Output again, unchanged, the lines of the data that begin with the line containing "Given: Click the gear" and end with the line containing "[x=181, y=69]", both of those lines included.

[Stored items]
========
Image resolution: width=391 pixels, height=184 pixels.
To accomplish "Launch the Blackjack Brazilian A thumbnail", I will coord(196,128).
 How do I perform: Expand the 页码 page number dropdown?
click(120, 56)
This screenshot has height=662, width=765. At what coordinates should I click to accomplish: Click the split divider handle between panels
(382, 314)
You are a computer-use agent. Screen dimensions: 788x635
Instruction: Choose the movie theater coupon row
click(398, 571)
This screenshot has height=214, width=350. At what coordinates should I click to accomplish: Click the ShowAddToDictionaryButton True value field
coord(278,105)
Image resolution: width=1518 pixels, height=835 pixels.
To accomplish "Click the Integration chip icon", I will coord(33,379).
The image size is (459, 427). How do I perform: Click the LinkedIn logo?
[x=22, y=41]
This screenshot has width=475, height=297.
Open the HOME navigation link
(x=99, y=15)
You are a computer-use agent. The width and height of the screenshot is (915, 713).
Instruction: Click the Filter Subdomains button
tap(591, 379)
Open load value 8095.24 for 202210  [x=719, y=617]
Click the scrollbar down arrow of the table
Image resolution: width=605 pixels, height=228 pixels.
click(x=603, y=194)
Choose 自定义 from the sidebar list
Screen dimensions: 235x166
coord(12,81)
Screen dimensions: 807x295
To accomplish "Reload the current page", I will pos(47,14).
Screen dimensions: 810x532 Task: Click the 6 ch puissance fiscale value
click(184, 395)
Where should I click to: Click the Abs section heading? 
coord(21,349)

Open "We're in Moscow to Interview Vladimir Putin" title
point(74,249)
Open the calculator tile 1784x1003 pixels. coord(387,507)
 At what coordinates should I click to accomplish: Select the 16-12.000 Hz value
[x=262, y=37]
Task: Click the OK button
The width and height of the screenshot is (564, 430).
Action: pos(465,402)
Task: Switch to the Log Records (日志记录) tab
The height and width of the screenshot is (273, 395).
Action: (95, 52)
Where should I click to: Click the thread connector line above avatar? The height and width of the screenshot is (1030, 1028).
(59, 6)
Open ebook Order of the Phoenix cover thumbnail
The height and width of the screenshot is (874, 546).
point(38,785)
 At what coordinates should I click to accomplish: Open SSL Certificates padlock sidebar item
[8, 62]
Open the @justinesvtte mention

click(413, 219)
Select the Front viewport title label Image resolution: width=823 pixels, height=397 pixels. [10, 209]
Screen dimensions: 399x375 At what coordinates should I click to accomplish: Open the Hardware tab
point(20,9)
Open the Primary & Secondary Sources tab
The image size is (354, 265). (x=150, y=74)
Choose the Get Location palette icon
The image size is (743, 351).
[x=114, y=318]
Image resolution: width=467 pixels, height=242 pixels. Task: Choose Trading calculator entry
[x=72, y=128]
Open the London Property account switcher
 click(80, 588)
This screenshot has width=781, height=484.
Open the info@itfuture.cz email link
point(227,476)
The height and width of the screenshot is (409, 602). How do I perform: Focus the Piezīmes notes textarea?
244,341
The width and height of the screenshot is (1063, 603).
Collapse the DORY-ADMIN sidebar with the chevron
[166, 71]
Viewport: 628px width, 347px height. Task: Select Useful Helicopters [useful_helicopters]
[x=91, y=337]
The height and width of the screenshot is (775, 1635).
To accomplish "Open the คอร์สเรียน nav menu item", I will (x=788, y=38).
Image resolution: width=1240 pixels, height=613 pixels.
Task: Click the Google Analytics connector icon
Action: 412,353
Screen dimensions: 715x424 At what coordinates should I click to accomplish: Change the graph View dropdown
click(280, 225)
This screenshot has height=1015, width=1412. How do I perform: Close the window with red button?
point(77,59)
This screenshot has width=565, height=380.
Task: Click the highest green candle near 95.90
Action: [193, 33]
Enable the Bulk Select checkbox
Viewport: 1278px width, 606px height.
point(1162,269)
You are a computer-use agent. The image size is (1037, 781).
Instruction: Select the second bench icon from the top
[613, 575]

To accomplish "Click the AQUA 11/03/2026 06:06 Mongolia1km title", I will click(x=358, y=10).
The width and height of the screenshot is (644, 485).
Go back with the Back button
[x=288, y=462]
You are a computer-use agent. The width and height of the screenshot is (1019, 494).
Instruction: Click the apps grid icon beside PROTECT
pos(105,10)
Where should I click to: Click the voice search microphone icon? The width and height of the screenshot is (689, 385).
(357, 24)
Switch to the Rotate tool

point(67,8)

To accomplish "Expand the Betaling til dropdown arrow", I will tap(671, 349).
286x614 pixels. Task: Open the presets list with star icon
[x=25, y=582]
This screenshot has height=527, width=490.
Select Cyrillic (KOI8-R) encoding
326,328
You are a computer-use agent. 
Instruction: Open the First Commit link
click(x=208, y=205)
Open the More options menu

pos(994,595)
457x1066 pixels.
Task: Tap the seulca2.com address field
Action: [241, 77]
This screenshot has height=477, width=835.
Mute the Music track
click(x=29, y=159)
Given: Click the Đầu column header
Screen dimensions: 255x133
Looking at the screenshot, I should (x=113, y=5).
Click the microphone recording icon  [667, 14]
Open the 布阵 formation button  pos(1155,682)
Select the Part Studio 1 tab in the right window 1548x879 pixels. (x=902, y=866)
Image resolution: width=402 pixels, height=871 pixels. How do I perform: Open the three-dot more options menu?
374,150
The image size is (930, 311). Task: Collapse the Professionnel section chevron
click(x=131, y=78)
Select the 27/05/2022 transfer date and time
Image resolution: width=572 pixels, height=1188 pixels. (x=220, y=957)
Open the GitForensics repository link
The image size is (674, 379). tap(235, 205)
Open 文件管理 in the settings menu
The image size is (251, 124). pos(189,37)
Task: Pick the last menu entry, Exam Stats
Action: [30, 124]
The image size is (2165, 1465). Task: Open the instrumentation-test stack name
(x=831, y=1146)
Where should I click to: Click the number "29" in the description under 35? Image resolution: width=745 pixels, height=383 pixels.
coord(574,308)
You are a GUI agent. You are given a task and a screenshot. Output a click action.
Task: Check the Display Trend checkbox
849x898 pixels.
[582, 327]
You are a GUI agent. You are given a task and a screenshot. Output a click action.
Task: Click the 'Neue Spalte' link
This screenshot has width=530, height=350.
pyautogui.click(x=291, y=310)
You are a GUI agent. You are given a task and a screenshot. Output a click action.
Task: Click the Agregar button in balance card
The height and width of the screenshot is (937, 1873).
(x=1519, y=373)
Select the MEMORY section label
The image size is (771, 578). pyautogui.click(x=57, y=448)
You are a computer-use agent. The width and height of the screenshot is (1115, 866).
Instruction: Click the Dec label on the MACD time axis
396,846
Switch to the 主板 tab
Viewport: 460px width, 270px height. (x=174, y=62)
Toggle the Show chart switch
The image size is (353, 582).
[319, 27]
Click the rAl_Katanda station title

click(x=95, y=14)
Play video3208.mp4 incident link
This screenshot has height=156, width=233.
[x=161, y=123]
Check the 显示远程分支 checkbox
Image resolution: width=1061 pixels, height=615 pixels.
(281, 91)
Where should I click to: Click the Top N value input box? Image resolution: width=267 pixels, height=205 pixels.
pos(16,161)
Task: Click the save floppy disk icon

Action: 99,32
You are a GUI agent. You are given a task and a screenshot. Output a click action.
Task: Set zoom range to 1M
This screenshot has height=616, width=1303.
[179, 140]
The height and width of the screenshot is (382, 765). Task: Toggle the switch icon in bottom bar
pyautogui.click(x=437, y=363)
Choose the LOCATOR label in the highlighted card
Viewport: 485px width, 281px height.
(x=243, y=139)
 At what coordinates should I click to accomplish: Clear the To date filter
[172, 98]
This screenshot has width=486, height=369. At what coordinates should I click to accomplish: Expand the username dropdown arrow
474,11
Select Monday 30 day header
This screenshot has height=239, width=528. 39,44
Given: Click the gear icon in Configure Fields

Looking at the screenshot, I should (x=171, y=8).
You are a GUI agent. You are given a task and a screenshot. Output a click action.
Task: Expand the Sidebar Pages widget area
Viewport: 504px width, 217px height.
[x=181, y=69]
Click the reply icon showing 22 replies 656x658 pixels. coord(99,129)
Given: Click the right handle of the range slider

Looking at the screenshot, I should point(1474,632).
========
#### [SOLVED PROBLEM]
Given: Click the gear icon in Configure Fields

Looking at the screenshot, I should (x=171, y=8).
You are a GUI agent. You are given a task and a screenshot. Output a click action.
Task: Expand the Sidebar Pages widget area
Viewport: 504px width, 217px height.
[x=181, y=69]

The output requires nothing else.